Written tasks
• a. Reproduce word for word the part of the interview on Modi's visit that opens with the words containing "Now we have" and closes with "and the world.".
• b. Answer these questions from the interview on Modi's visit:
(i) During which years did Thomas Pickering serve as U.S. ambassador to India?
(ii) How did Obama describe the U.S.-India relationship when he visited India in 2010?
(iii) What plan for economic development does Pickering expect Modi to carry on?

Page text
++++++++++

Modi's Visit to the United States
A Turning Point for the U.S.-India Relationship?

Interview with Thomas Pickering
September 25, 2014

This week Indian prime minister Narendra Modi has embarked on a much anticipated five-day visit to the United States. During his visit, Modi has attended the opening session of the UN General Assembly in New York and is set to hold talks with President Barack Obama in Washington. When Obama visited India in 2010, he recognized the U.S.-India relationship as “one of the defining partnerships of the 21st century.” However, as several leading experts have identified, the relationship has yet to achieve its full potential, in part due to obstacles on the economic front, which are likely to be a key topic of discussion during Modi’s visit.

To comment on these issues, NBR interviewed Ambassador Thomas Pickering (Vice Chairman at Hills & Company and advisor to NBR), who served as U.S. ambassador to India from 1991 to 1992. In this interview, Ambassador Pickering examines the strategic context of Modi’s visit, how both sides will seek to approach their objectives for the visit, and opportunities for moving forward. He argues that while the United States and India have disagreed on fundamental issues over the years, there is great potential for closer cooperation in the future.

What do you see as the significance of Prime Minister Modi’s visit to the United States?

I think that in some ways this particular visit could be a turning point in the India-U.S. relationship. We’ve had several turning points in the relationship. We had India’s economic reforms beginning in 1991–92, the Clinton visit in 2000, and the Bush efforts last decade to deal with the BJP (Bharatiya Janata Party) on high-tech, nuclear, and space issues.

Now we have a new Indian prime minister coming forward with a set of initiatives that are important for the long-term future of India, and there are ways in which the United States can make a major contribution to that vision. This visit can also open the door for the United States to become a greater part of cooperative arrangements on the Indian scene. This doesn’t mean invading Indian domestic political life, but it does mean becoming a partner with India on a number of activities and ideas that are primarily economic but not exclusively so. It also invites us to have a closer relationship and develop a strategic concept of how we deal with the region and the world.

What is the strategic context that framed the preparations for this visit?

The context is, of course, complicated and complex. On the Indian side, there is a deep concern that the U.S.-Pakistan relationship still remains a prominent determiner of the U.S.-Indian relationship, however exaggerated that might be. On the American side, the concern is that India hasn’t grown in the way that we had hoped and that there are still reservations about doing business in India, especially because of some of the uncertainties during the last Congress government. There are still “hangovers” on both sides: on Prime Minister Modi’s side because of the denial of an American visa for many years and concerns about that issue; on the U.S. side, due to India’s failure to deal with the question of nuclear liability, which would have opened up the advantages the United States thought it had created by starting down a new road with India on nuclear cooperation, but that have not materialized.

The challenge for developing a bilateral strategy will be whether this is a relationship that is characterized more by Modi’s serious interests in developing the Indian economy, or whether this will be a strategic relationship that attempts to deal with foreign policy and security questions as the preeminent interest. It is very clear that Modi will be coming with a very strong sense of carrying on the “Gujarat plan” for economic development and will seek to find ways to interest the American business community much more in working with India. To do that he will also have to convey to the American business community a very strong sense of commitment that India really is prepared to find ways to open the door.

++++++++++

Rows showing where targets appear
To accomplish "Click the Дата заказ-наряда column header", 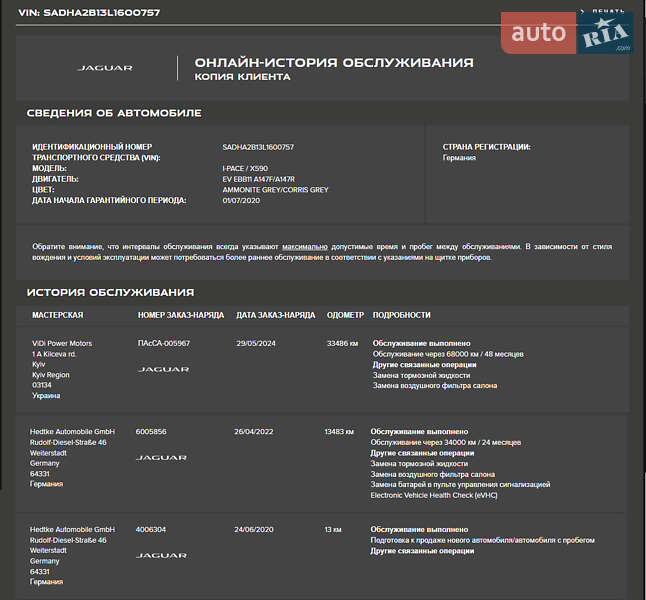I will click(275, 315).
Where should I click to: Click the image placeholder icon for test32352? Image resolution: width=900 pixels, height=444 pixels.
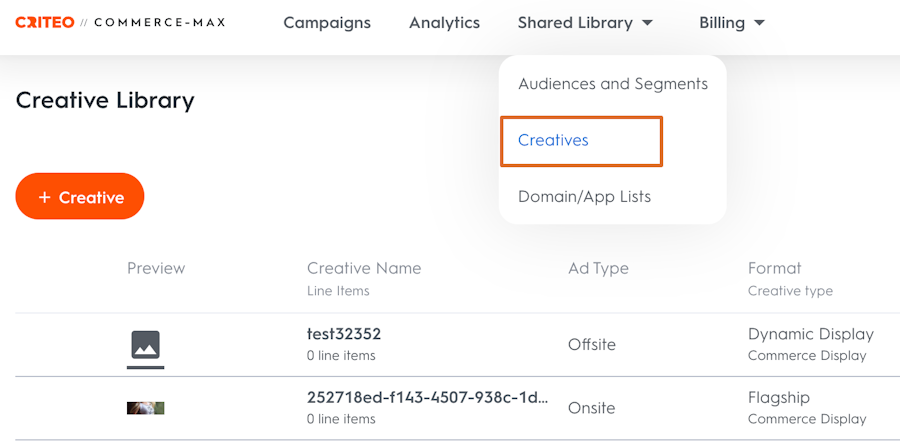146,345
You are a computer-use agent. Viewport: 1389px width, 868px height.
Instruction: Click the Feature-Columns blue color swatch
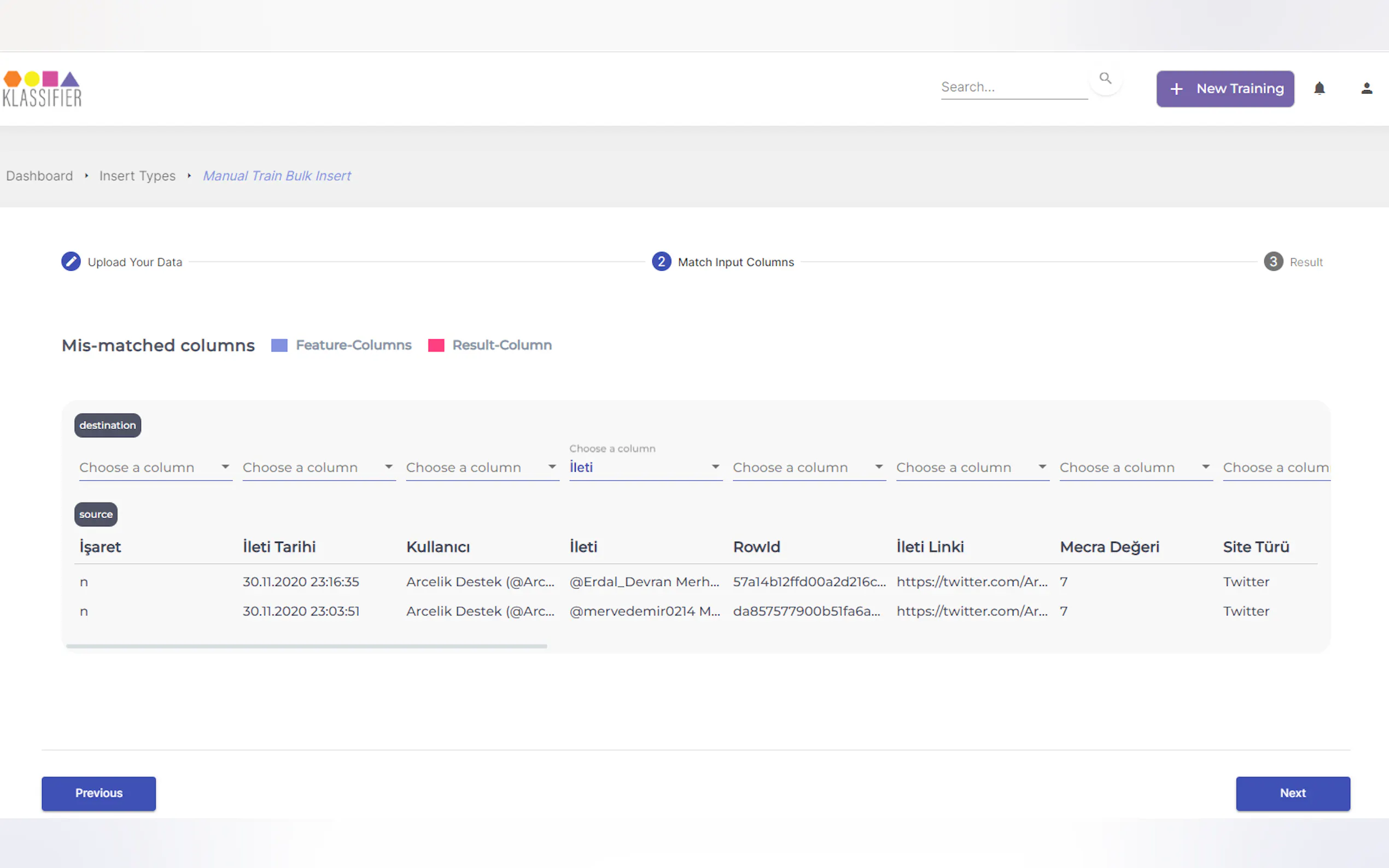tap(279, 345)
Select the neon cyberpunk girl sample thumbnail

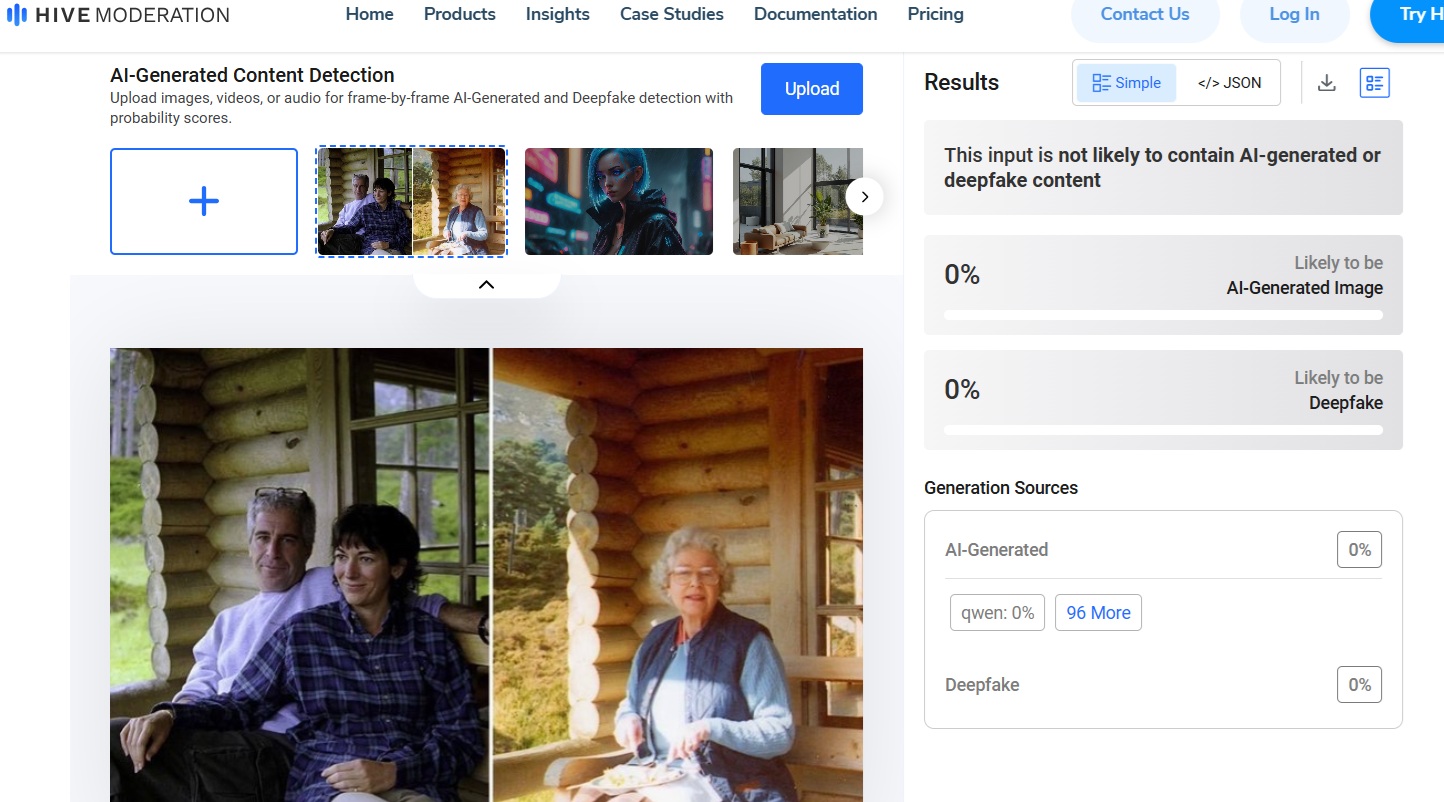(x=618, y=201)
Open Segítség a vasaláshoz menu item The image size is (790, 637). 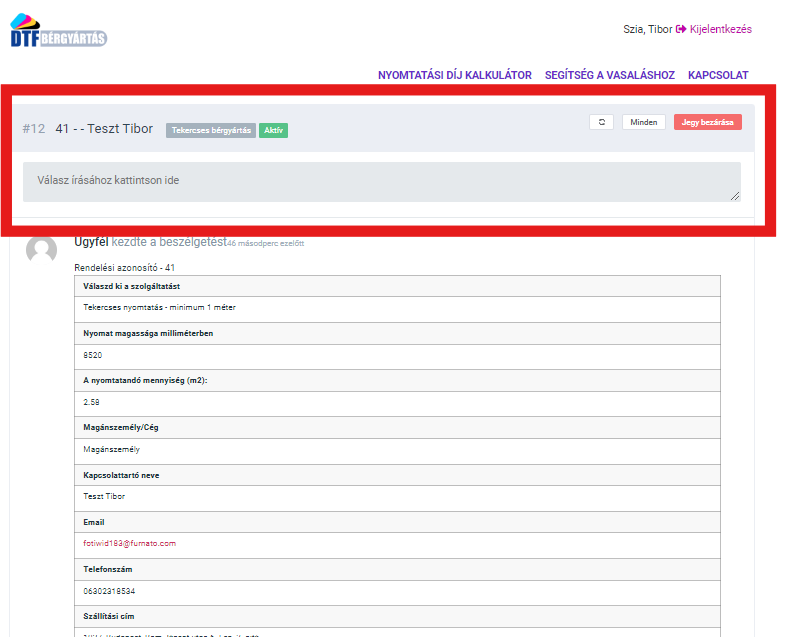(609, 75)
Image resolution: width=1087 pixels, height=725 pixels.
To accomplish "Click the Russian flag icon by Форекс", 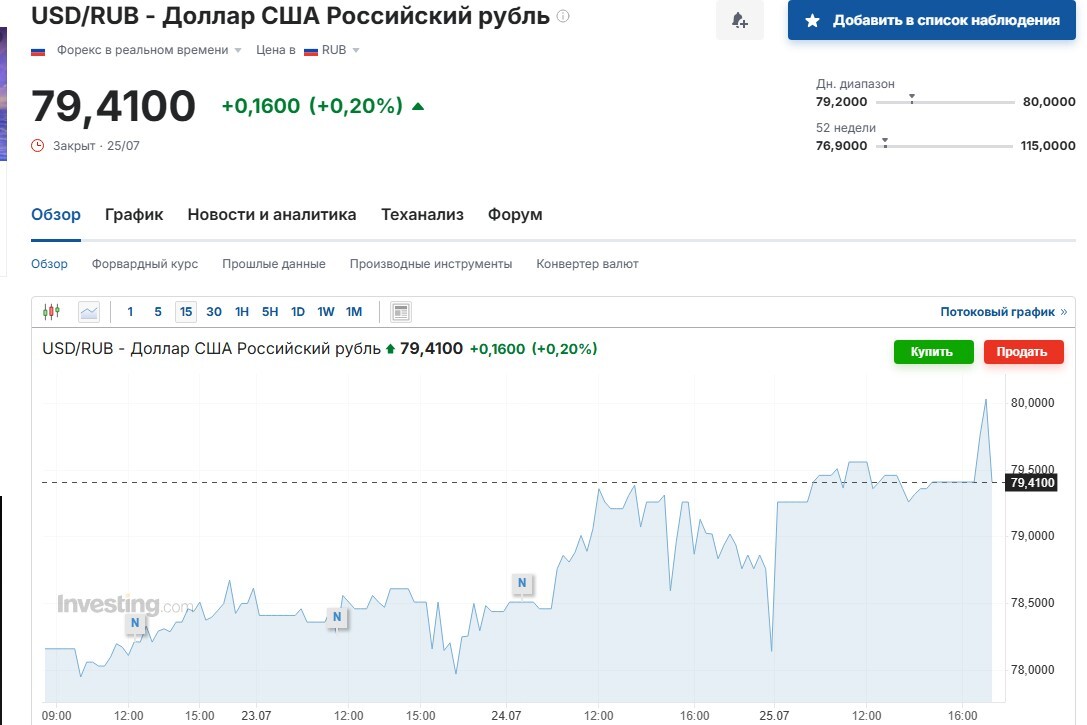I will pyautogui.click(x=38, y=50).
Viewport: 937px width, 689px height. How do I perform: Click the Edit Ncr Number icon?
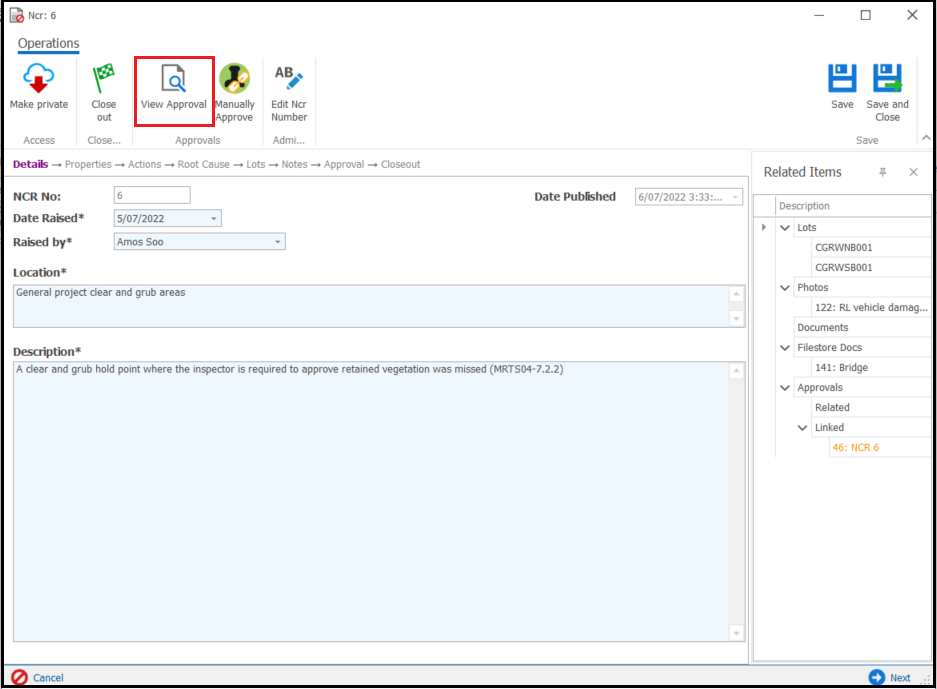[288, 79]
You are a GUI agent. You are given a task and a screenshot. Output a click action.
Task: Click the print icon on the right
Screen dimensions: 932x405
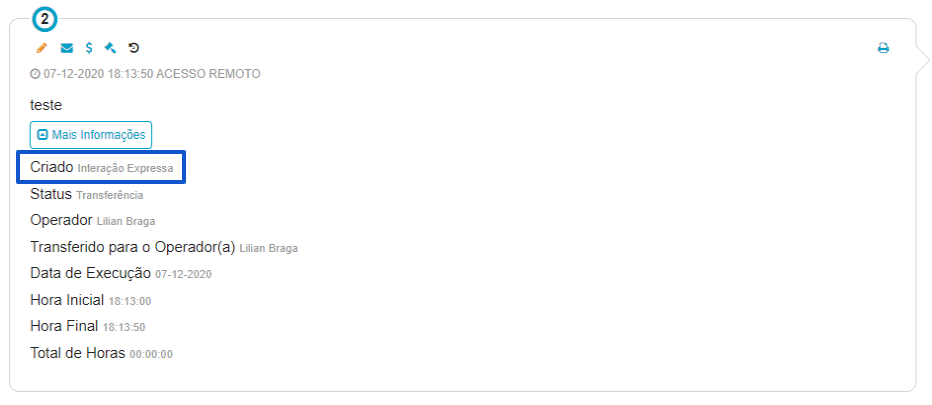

++++++++++

Responses
• a.
Now we have a new Indian prime minister coming forward with a set of initiatives that are important for the long-term future of India, and there are ways in which the United States can make a major contribution to that vision. This visit can also open the door for the United States to become a greater part of cooperative arrangements on the Indian scene. This doesn’t mean invading Indian domestic political life, but it does mean becoming a partner with India on a number of activities and ideas that are primarily economic but not exclusively so. It also invites us to have a closer relationship and develop a strategic concept of how we deal with the region and the world.

• b.
(i) From 1991 to 1992.
(ii) As "one of the defining partnerships of the 21st century."
(iii) The "Gujarat plan."